Optimizing Breeding and Treating

The cost of missed standing heats, failed artificial inseminations and cows racking-up non-milking open days can cost producers hundreds of dollars per animal every year. With ParlorBoss, dairymen and herd managers have a tighter grasp on breeding timelines and protocols so they can breed as soon as an animal is flagged as being in heat by ParlorBoss and routed for AI or natural service.

“When it comes to breeding cows, technicians previously had to walk the pens, look for heat detection – we used chalk – and identify the animals that are in heat, then go back to the truck, load up the AI guns, walk back and then they would have to breed the animals,” Yohn said. “Anyone that knows about breeding AI, it’s a time sensitive task. We have to get it done within a certain amount of time.

 

“With ParlorBoss being able to sort those animals off, knowing they’re in heat. Within five minutes having them in the rail and ready to breed with the semen readily available right there, that eliminates a lot of questioning or takes out some error on timing of when semen is actually introduced to the cow.”

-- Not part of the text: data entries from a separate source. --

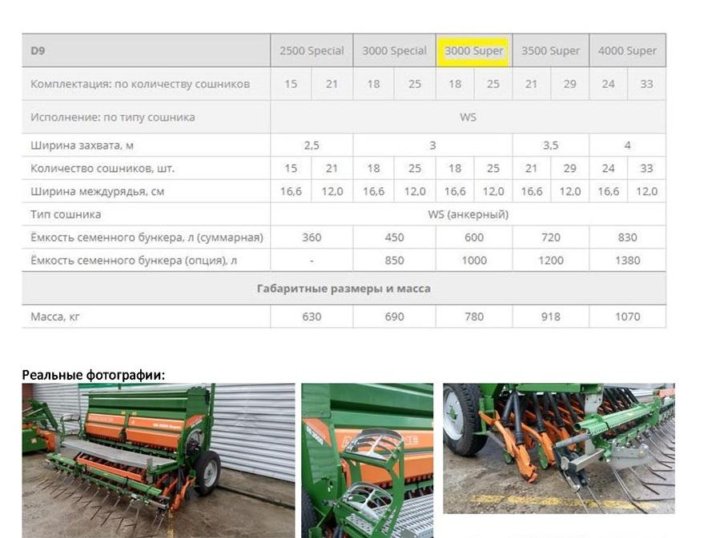This screenshot has width=720, height=538.
Task: Select the 'WS (анкерный)' coulter type cell
Action: pos(468,214)
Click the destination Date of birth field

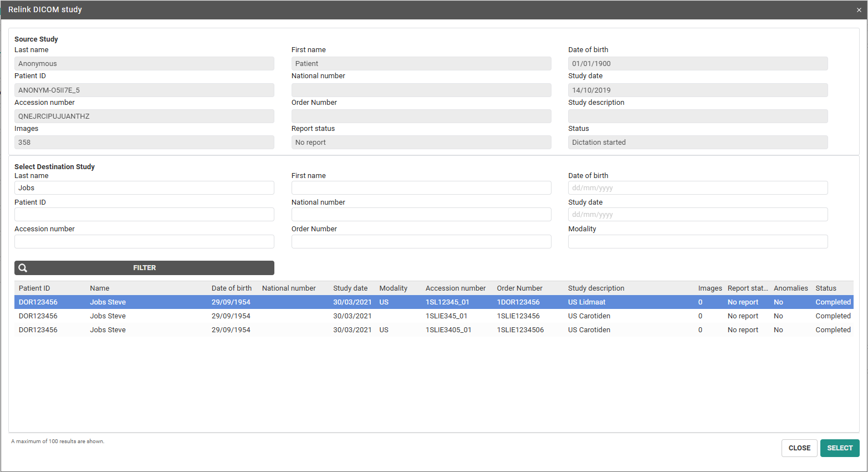(697, 188)
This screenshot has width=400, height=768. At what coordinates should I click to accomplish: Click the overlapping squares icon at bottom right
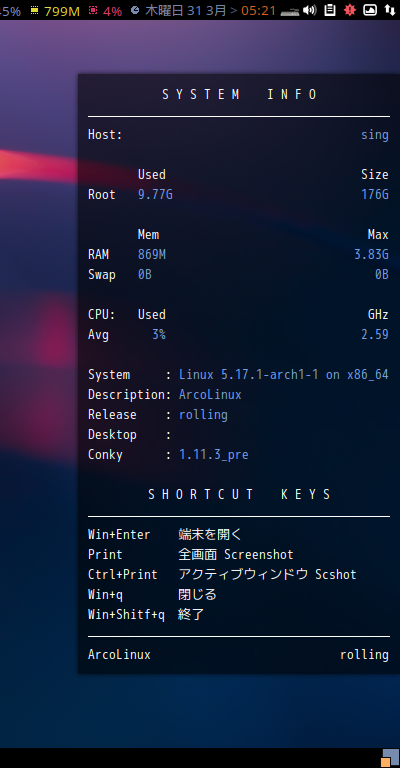coord(390,757)
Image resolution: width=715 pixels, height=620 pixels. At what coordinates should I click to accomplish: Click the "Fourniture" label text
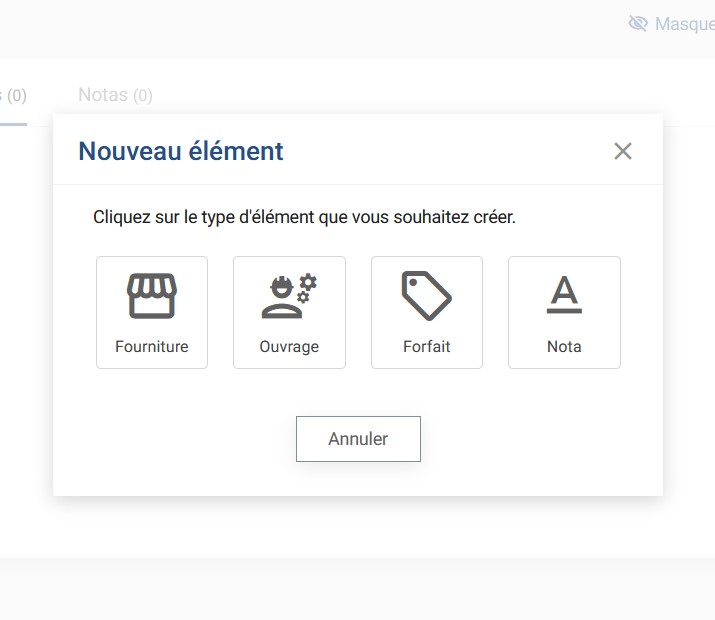[152, 347]
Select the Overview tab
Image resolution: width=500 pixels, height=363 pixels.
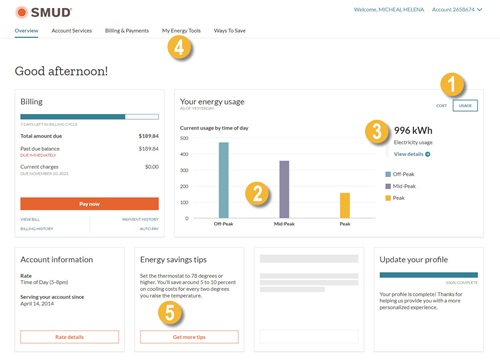tap(26, 31)
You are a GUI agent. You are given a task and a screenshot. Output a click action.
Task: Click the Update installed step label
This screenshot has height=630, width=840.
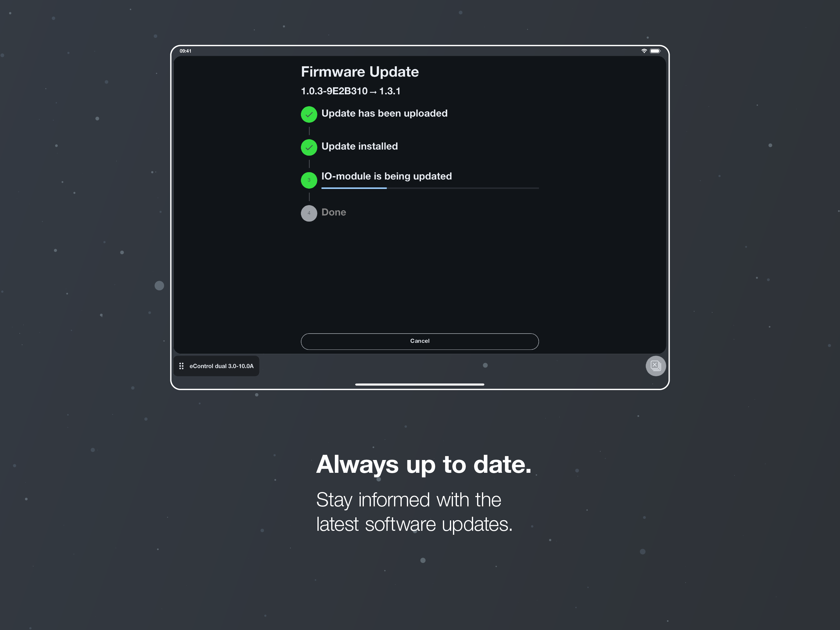[x=359, y=146]
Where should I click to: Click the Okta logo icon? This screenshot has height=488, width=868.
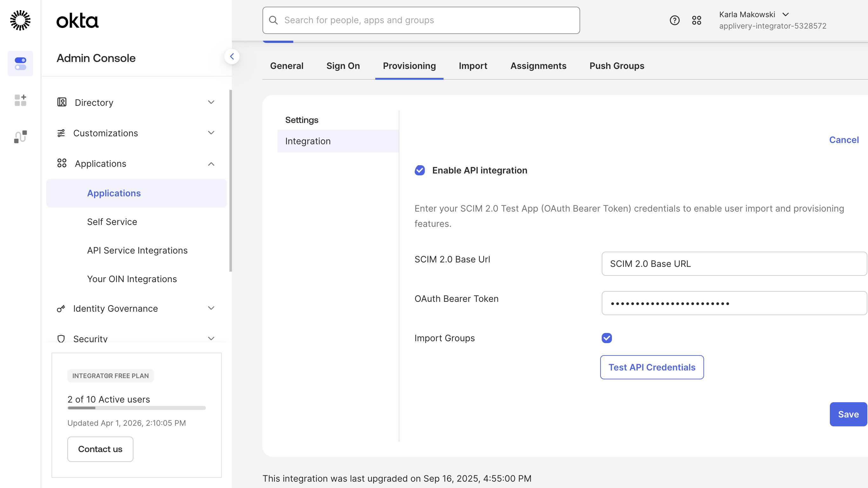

Similar efficiencies are drawn when managing sick or lame cows, as well. Instead of needing to track them down, find them, secure them and shepherd them to a treatment area, Hernandez and his team are able to quickly treat animals while they’re in the parlor.

“By taking her right off of the parlor and knowing if the cow has an item or an issue or a task that needs to be done for that animal that day, we have all of that data right there at the fingertips of our employees,” Yohn explained. “They know what that animal is, how many days of milk that animal is, what her process or what her lactation is. How many days that she was in heat.

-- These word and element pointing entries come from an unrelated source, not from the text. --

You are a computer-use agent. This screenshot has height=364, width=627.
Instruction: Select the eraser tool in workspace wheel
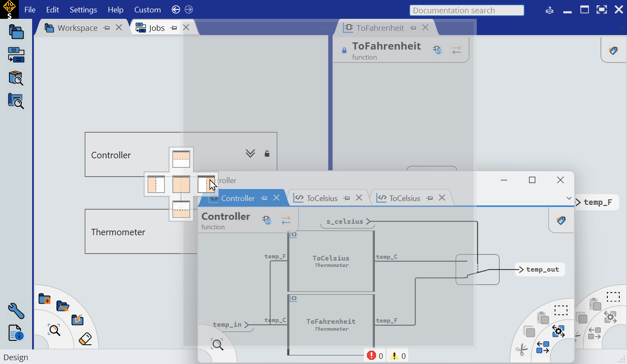86,339
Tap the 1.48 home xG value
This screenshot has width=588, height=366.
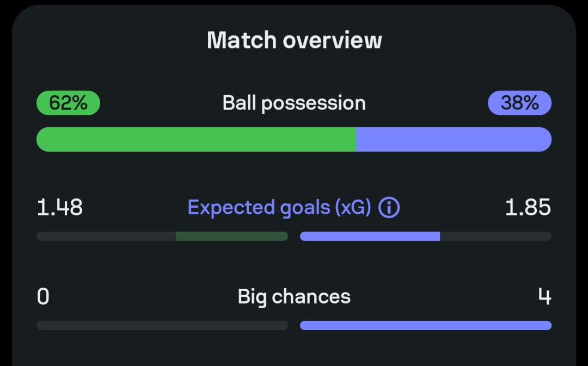tap(60, 208)
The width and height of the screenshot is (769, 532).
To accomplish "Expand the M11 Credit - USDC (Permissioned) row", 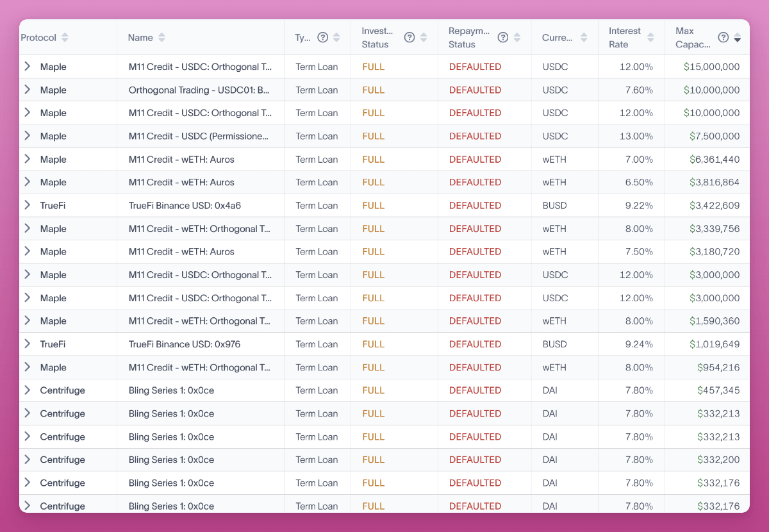I will coord(28,136).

“When she comes off the rotary, we know all of that information and she goes right into the rail, and those guys already know exactly what they’re going to do to that animal. It speeds up the process by 20 to 30 minutes, maybe an hour and the cows are no longer having to be locked up.”

Streamlining the Dairy Through Tech

As dairies get larger, it’s increasingly important to ensure staffing and employee levels are appropriate. At High Plains in rural Kansas, recruiting, hiring and retaining reliable employees can be a challenge, and with ParlorBoss, they have been able to pinpoint the exact number of employees needed to have the dairy running at maximum efficiency.

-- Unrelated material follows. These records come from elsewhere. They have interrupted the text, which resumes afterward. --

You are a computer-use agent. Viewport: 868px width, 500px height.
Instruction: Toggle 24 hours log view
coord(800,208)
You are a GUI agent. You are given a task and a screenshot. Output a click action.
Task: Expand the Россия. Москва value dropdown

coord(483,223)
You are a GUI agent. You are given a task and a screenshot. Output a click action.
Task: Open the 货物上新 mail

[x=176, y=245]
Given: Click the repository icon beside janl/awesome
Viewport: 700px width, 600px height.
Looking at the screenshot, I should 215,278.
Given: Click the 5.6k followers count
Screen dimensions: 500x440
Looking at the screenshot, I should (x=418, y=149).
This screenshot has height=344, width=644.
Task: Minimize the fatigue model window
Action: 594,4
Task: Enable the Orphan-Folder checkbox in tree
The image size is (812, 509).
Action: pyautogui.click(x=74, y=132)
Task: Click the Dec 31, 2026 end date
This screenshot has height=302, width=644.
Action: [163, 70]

“Employees are pivotal to what we do every day here. Their comfort, their happiness, wanting to come to work and be here,” Yohn said. “ParlorBoss allows for us to have a smaller working area, they’re closer to restrooms. They’re closer to break rooms. They’re closer to having a drink or a refrigerator close by because now they don’t have to walk in a large barn and they don’t have to walk as many animals. That alone, the amount of time that they would have to walk in these barns, is a life saver. It’s also an environment where these guys are in less chance of getting in danger.”

ParlorBoss’ integration with VAS’s DairyComp platform makes the entire system a must-have for any dairy, according to Yohn. Having these systems automate processes that are subject to human error and mistakes allow employees to focus primarily on making sure the dairy’s cows are happy, healthy, stress-free and performing at their best. All of these factors add up to a dairy that is operating efficiently, with happy, stress-free cows and engaged employees.

“When we talk about ParlorBoss as a benefit to our bottom line especially with the struggles that are in dairy farming today and all agriculture for that matter, ParlorBoss and other technologies help us at so many different levels,” he said. “I think ParlorBoss is a wonderful system and I would not manage a dairy without it moving forward. Without it we would be at a state that we would be going backwards five to six years, and we would not be where we are today as fast as we are without ParlorBoss.”

“I think ParlorBoss is a wonderful system and I would not manage a dairy without it moving forward. Without it we would be at a state that we would be going backwards five to six years, and we would not be where we are today as fast as we are without ParlorBoss.”